Greater Vancouver Water District v. North American Pipe & Steel Ltd., 2012 BCCA 337

Summary

The recent British Columbia Court of Appeal case of Greater Vancouver Water District v. North American Pipe & Steel Ltd. provides a very good reminder to suppliers of the risks of providing warranties in supply contracts. 

The key lesson from the decision is that where a supplier is making a product to the design specifications of the buyer, the supplier must take extra care with respect to any warranties or guarantees relating to the design or fitness of the product. Suppliers must decide—before they bid for, or enter into, the contract—whether they are prepared to warrant the design and fitness of the product when they have limited information respecting the adequacy of the design. Suppliers who contractually guarantee the design or fitness of their products in such circumstances will effectively assume legal risk over aspects of the project outside of their control—likely without any payment in return. It is recommended that suppliers manufacturing products to the buyer's specifications do not contractually guarantee the adequacy of the buyer's design or the fitness of the product when incorporated into the larger project unless they are prepared, and insured, to assume such a risk.

Background

Through a tendering process, North American Pipe & Steel Ltd. ("NAP") was awarded a contract to supply water pipes for two projects in Vancouver owned by the Greater Vancouver Water District ("GVWD"). The supply contract required the pipes to be manufactured according to GVRD's design specifications. NAP warranted that the pipes would be free of defects, including defects related to design. The pipes were manufactured in Korea. GVWD examined, tested and approved the pipes during their manufacture. The pipes were also inspected by GVWD on delivery and found to be acceptable.

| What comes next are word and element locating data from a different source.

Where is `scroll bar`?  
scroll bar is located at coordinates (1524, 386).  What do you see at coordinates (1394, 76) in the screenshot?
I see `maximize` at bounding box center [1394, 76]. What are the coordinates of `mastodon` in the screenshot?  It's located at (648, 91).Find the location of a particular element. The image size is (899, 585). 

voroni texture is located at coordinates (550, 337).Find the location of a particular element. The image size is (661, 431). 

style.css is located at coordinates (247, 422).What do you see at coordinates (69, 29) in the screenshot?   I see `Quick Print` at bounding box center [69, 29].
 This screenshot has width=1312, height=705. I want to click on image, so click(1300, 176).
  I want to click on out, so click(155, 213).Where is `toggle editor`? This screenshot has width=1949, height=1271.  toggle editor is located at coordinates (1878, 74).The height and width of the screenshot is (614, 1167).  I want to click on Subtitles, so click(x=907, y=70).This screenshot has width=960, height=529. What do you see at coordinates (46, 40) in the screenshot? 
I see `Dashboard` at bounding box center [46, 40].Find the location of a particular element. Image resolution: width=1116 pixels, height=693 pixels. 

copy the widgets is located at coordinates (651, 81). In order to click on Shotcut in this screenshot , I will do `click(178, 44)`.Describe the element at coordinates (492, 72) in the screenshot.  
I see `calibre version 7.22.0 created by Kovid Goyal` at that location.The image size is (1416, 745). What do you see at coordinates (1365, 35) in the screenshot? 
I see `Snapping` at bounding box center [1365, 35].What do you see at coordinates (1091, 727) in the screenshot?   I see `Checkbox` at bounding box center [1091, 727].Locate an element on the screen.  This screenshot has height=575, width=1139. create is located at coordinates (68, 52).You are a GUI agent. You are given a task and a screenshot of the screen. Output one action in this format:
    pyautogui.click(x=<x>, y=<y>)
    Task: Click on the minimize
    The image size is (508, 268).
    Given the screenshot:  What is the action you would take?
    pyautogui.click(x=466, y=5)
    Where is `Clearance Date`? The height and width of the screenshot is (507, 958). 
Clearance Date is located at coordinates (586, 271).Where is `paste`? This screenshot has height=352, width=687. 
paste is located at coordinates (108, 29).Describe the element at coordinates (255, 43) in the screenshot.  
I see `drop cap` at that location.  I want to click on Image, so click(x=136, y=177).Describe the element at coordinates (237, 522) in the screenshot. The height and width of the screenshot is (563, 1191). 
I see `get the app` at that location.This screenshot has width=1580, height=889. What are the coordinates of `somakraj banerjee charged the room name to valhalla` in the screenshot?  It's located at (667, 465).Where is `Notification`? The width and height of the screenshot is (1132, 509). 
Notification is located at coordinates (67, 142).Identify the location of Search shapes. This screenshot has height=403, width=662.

During installation, it was determined that there were latent problems relating to the pipes' outer coating which made them potentially unusable for the project. GVWD refused to accept delivery of, or pay for, the pipes, until NAP fixed the problem. NAP performed certain remedial work under protest. GVRD sued NAP for breach of the supply agreement on the basis that the pipes were defective. NAP counterclaimed against GVWD for payment for the pipes plus the remediation costs on the basis that the pipes were made in accordance with GVRD's specifications and not defective.

Judgment at Trial

The trial was heard before Madame Justice Gerow. The judge found that the pipes were defective because the pipes' coating system did not work. However, the cause of the defect was found to be an inherent flaw in GVRD's design specifications as opposed to some manufacturing error by NAP. The court then looked at whether NAP was contractually liable for defects arising from GVRD's design where the contract required NAP to build the pipes to GVRD's specifications. The trial judge found that NAPs' contractual warranty was in conflict with NAP's obligation to build to GVRD's specifications and, as a result, it would be unfair to uphold the contractual warranty against NAP. The court therefore dismissed GVRD's claim and granted NAP judgment on its counterclaim in the amount of $3,899,857—GVRD appealed.

Court of Appeal

The court of appeal characterized the issue on appeal as follows: "This appeal essentially concerns the legal question whether the judge erred in refusing to hold the supplier to its contractual warranty". The court of appeal overturned the decision of the trial judge on the basis that the trial judge failed to properly apply the law as set out by the Supreme Court of Canada in Steel Co. of Canada v. Willand Management Ltd., [1966] 1 SCR 746. In that case, the Supreme Court held that where a supplier contractually guarantees that a product will be fit and without defect, and the product is defective, the supplier will be liable to the buyer even where the product was made according to the buyer's design. In this case, the court of appeal found that NAP had contractually assumed the risk for all defects in the pipes and simply because the defects arose due to the GVRD's flawed design did not mean the warranty did not apply.  In the view of the court of appeal, had NAP wanted to avoid this risk, it could have negotiated to do so before entering into the contract. The court of appeal allowed the appeal and remitted the case to the trial judge to determine the damages payable by NAP to GVRD for its breach of contract.

Recommendations

This case provides an excellent reminder of some of the risks facing product manufacturers and suppliers in supply contracts. To avoid the unhappy fate of NAP, we make the following recommendations to suppliers entering into supply contracts:

  1. expressly exclude the operation of the Sale of Goods Act/ International Sale of Goods Act in the contract;
  2. do not agree to assume liability for product design if you did not do the design;
  3. do not agree to assume liability for the fitness of the product when incorporated into the overall project unless you are certain of such fitness;
  4. if you do assume design liability, ensure that it is restricted to only the design you performed;
  5. if you do assume design or fitness liability, have the design and fitness comprehensively reviewed by an independent and insured designer before manufacture; and
  6. if you become aware of design or fitness problems during the course of construction, immediately notify the other contracting party, cease work, require a remedial direction and confirm that if you are required to proceed based on the suspect design, all design warranties will be voided if subsequent problems prove to be the result of a design flaw.